*** Dataset records ***
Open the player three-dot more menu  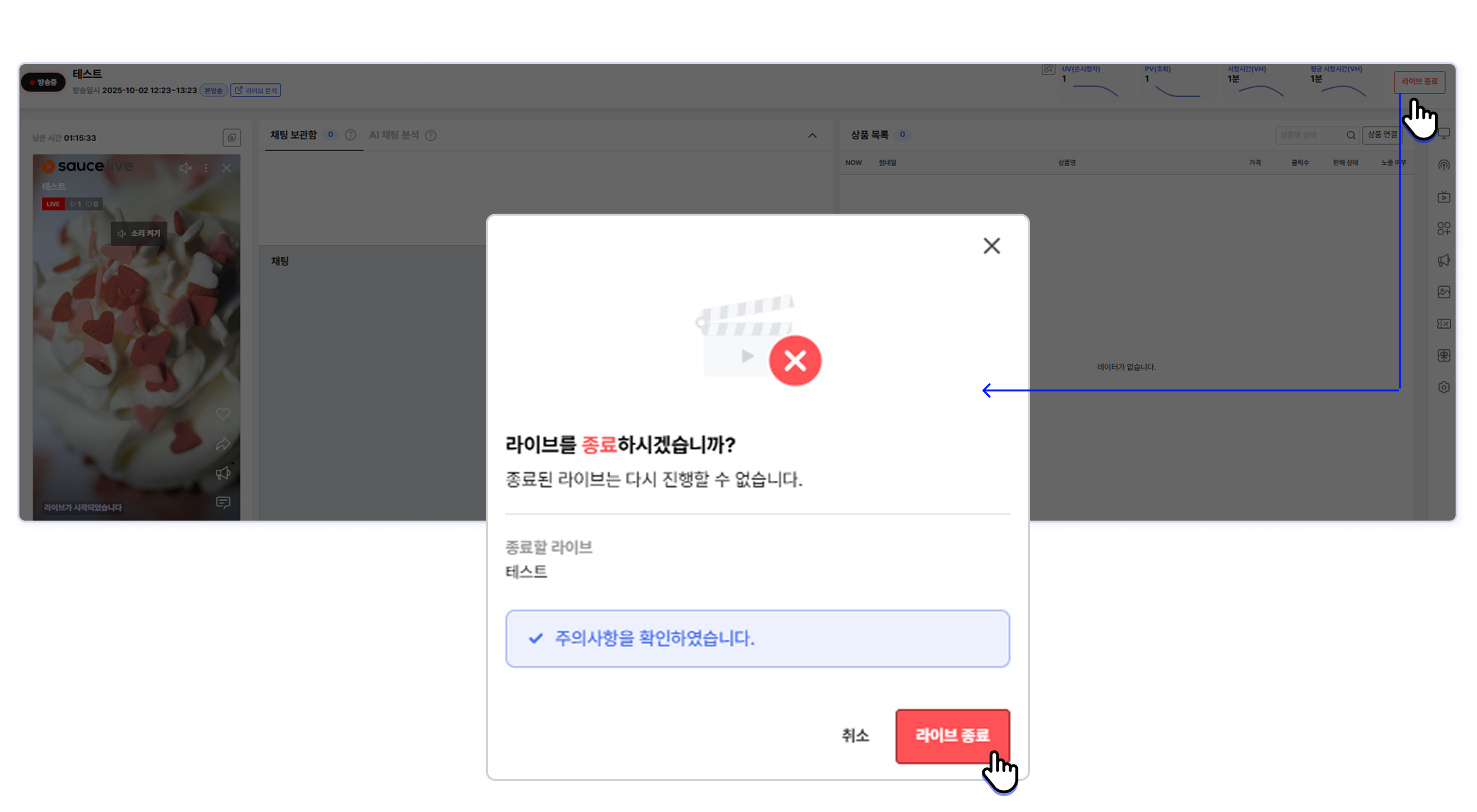point(206,168)
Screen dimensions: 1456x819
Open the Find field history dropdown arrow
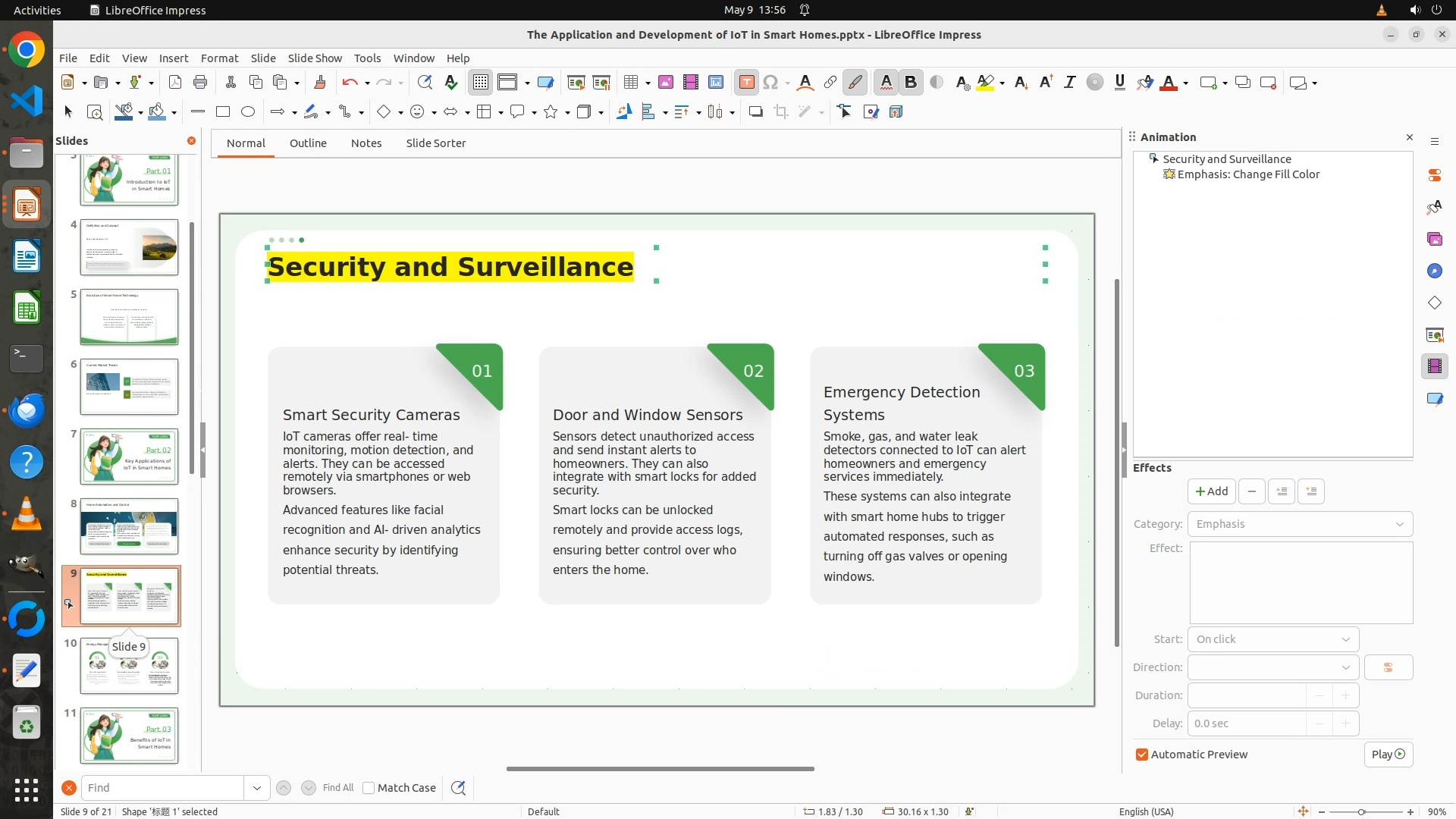point(256,788)
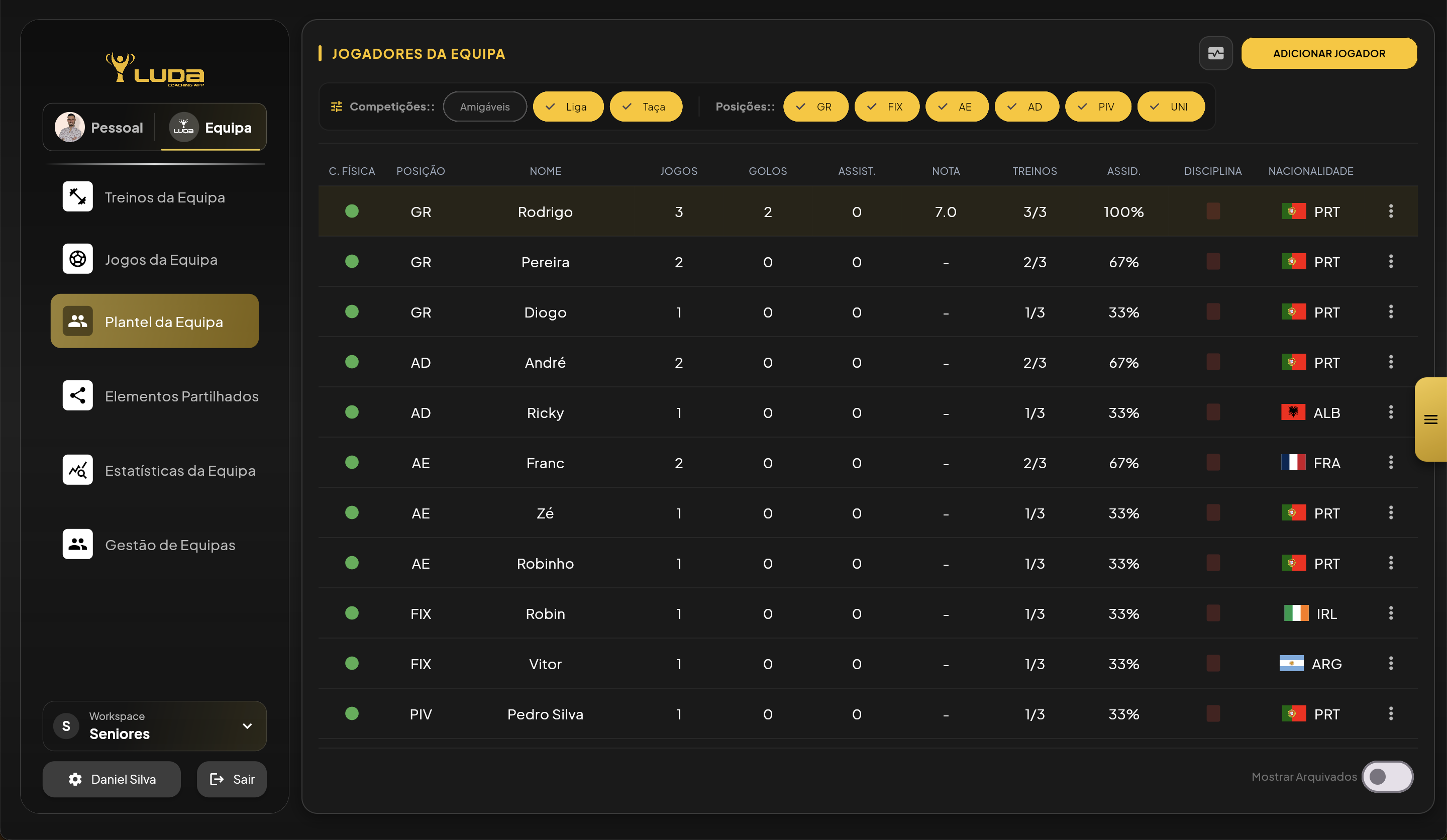Viewport: 1447px width, 840px height.
Task: Disable the Taça competition filter chip
Action: 646,107
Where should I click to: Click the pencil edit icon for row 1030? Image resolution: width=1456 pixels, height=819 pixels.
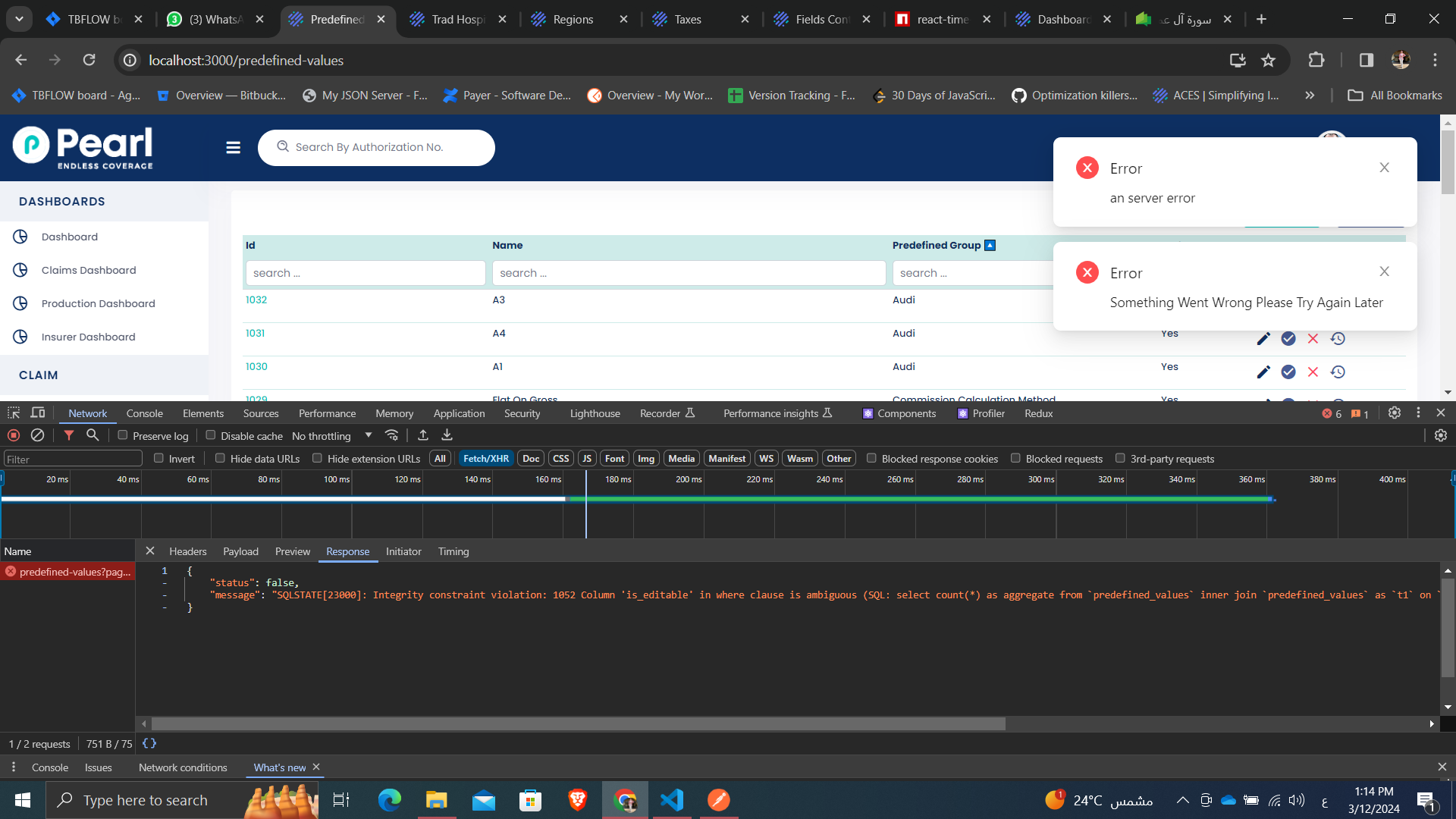pyautogui.click(x=1263, y=372)
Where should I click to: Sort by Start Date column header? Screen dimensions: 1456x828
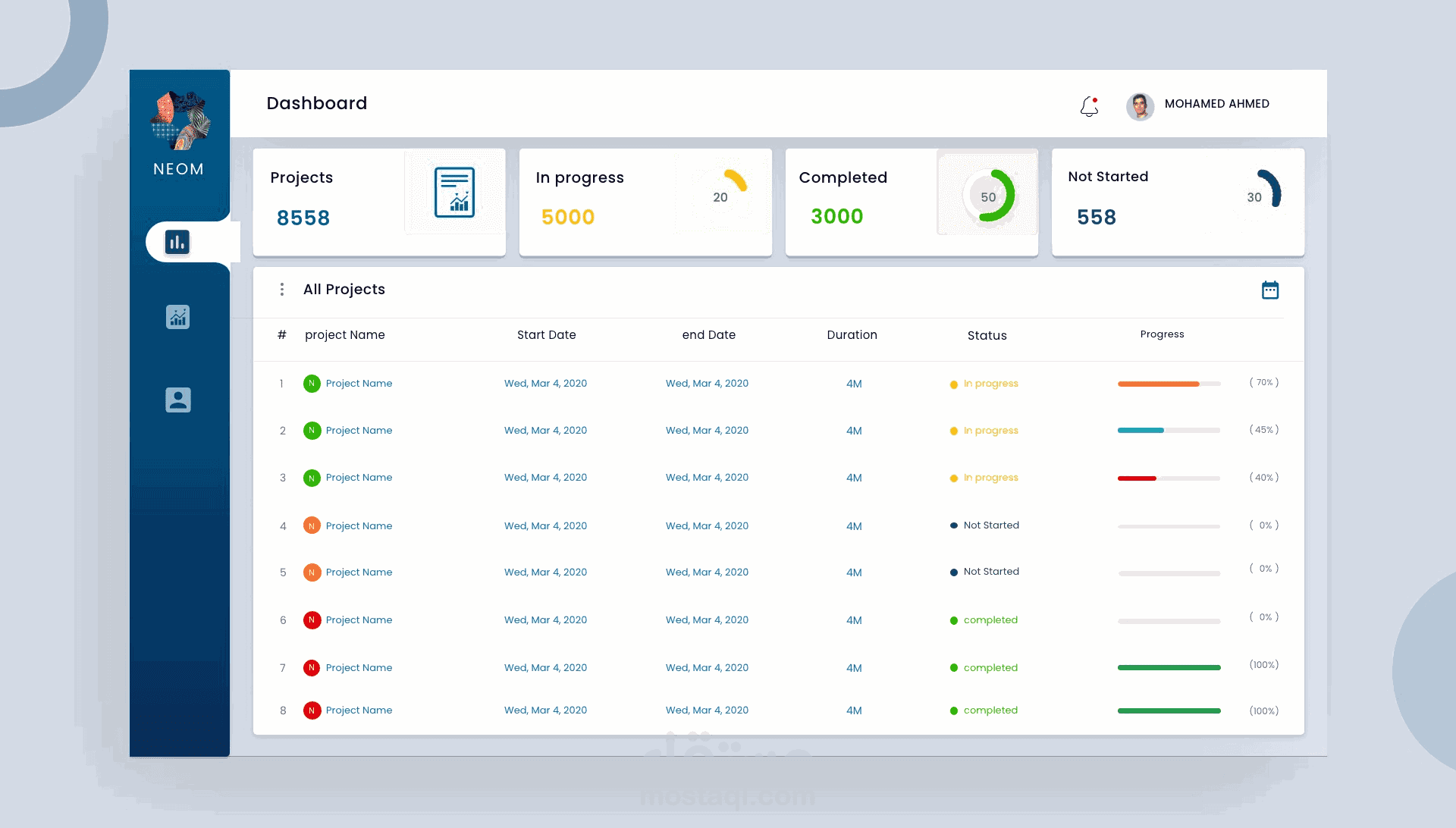546,335
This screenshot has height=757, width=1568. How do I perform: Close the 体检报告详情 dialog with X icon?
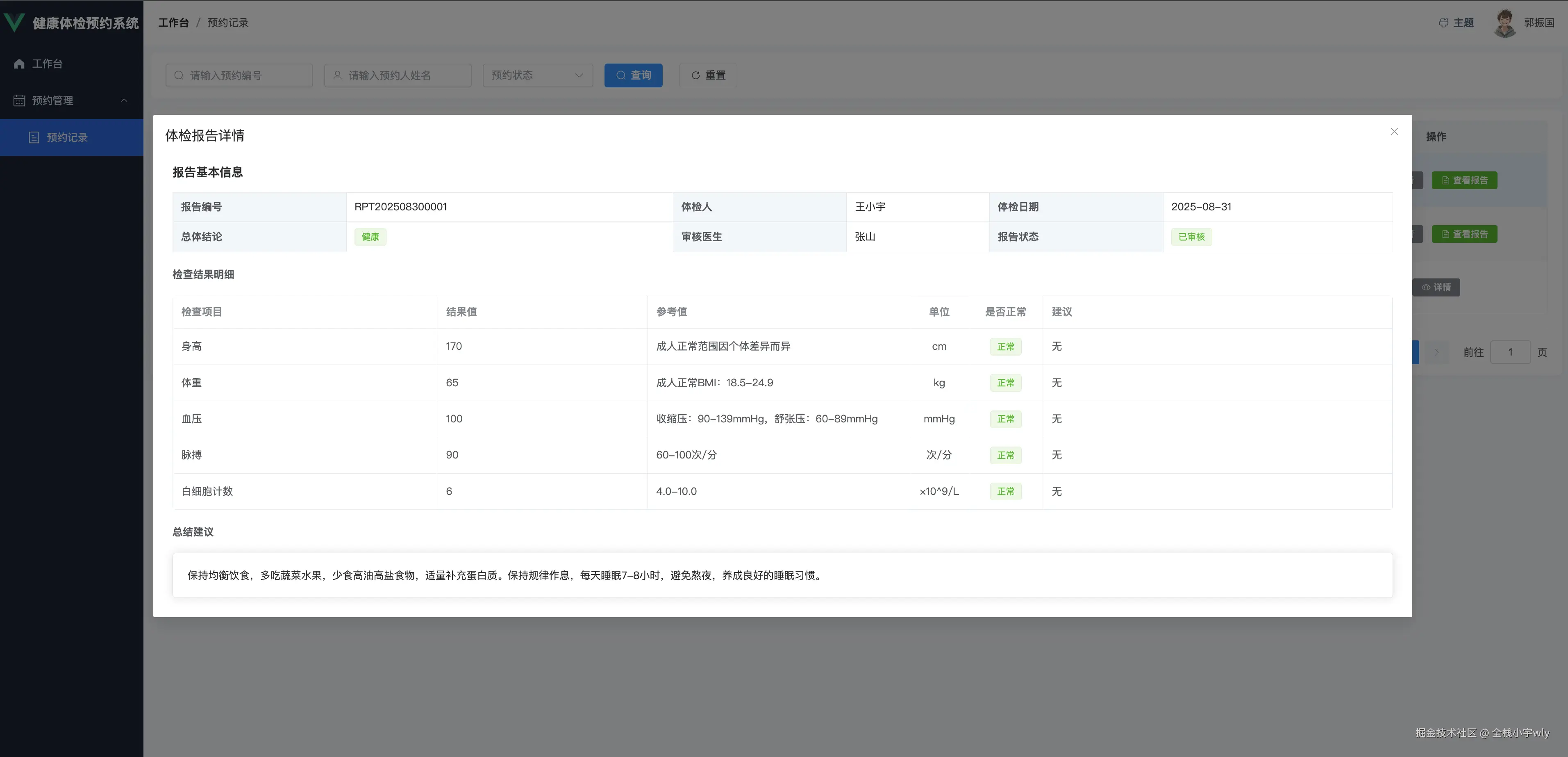coord(1394,132)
*** End of Dataset records ***
**Exercise prompt**
Your task is to reproduce exactly the lines running from the line that contains "Where should I click to: Click" to the end of the records, pictures excluded.

**Exercise answer**
Where should I click to: Click the pencil edit icon for row 1030? Image resolution: width=1456 pixels, height=819 pixels.
pyautogui.click(x=1263, y=372)
Where should I click to: Sort by Start Date column header? Screen dimensions: 1456x828
546,335
This screenshot has height=757, width=1568. How do I perform: Close the 体检报告详情 dialog with X icon?
coord(1394,132)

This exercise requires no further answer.